Having XML-based content would also enable a wide variety of new re-uses
of Wikimedia content. People could build all sorts of custom apps,
games, feeds, etc., without having to worry about broken syntax or
resorting to screen scraping (like we do for our mobile site). It would
also make implementing semantic features easier and thus could improve
our search capabilities. Plus it makes a great Bloody Mary!
On 1/5/11 8:26 AM, Daniel Friesen wrote:
On 11-01-05 02:09 AM, Daniel Kinzler wrote:
On 05.01.2011 05:25, Jay Ashworth wrote:
I believe the snap reaction here is "you
haven't tried to diff XML, have you?
A text-based diff of XML sucks, but how about a DOM based (structural)
I don't think a discussion on diff comparison of XML has much point.
I believe the idea floating around here (or at least the idea I'm
thinking of based on these discussions) is that we would store page text
in an xml format or a serialized php format or something else where
contents are semantically noted with things like '<template
internal="true" title="FooBar">FooBar</link>', to
actually edit this
page content we provide the data in multiple formats:
- Fully parsed output for page viewing
- A semantically marked up version of the html that is compatible with
the use of a WYSIWYG editor and can be converted back to the xml format
and then saved
- A WikiText like format similar to the WikiText we already have that
users can edit in plaintext, we use the xml and covert it into that
format, and then when the user saves parse that back into the xml format.

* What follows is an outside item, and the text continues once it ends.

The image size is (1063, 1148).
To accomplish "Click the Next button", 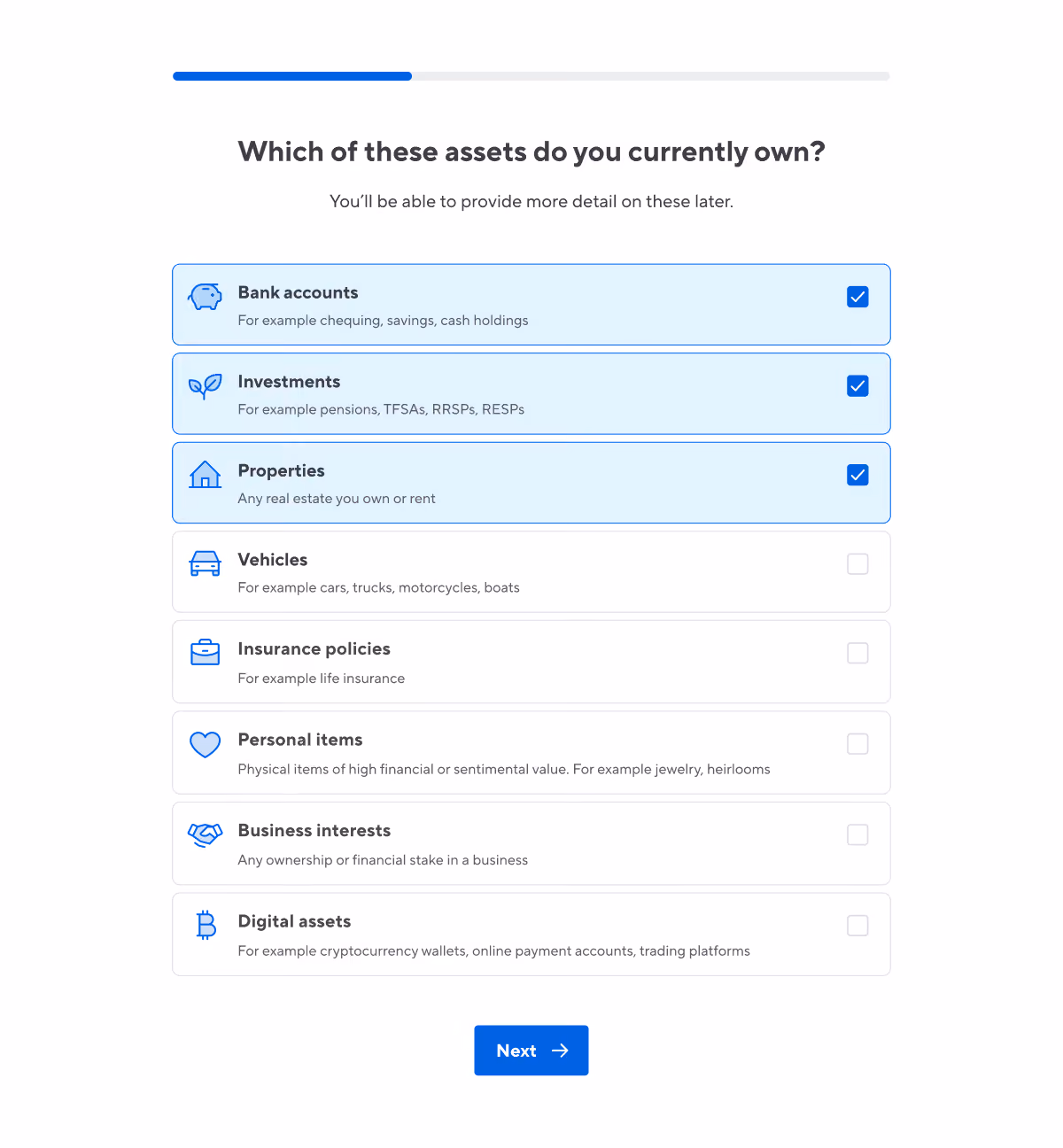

Naturally, if we're doing things like this, then rather than diffing the
ugly xml, the natural thing would most likely be to take the xml format
of both pages, convert it into that WikiText-like plaintext format and
show the user a diff of that so they know what meaningful changes were
made to the page.
If you really wanted to, you could also show them a diff of the end html
as an option, but that's fairly pointless.
As an extra bonus, besides enabling WYSIWYG, having that xml format also
has a good chance of making efforts of giving users an in-page diff
marking up what was actually changed in the contents itself much easier.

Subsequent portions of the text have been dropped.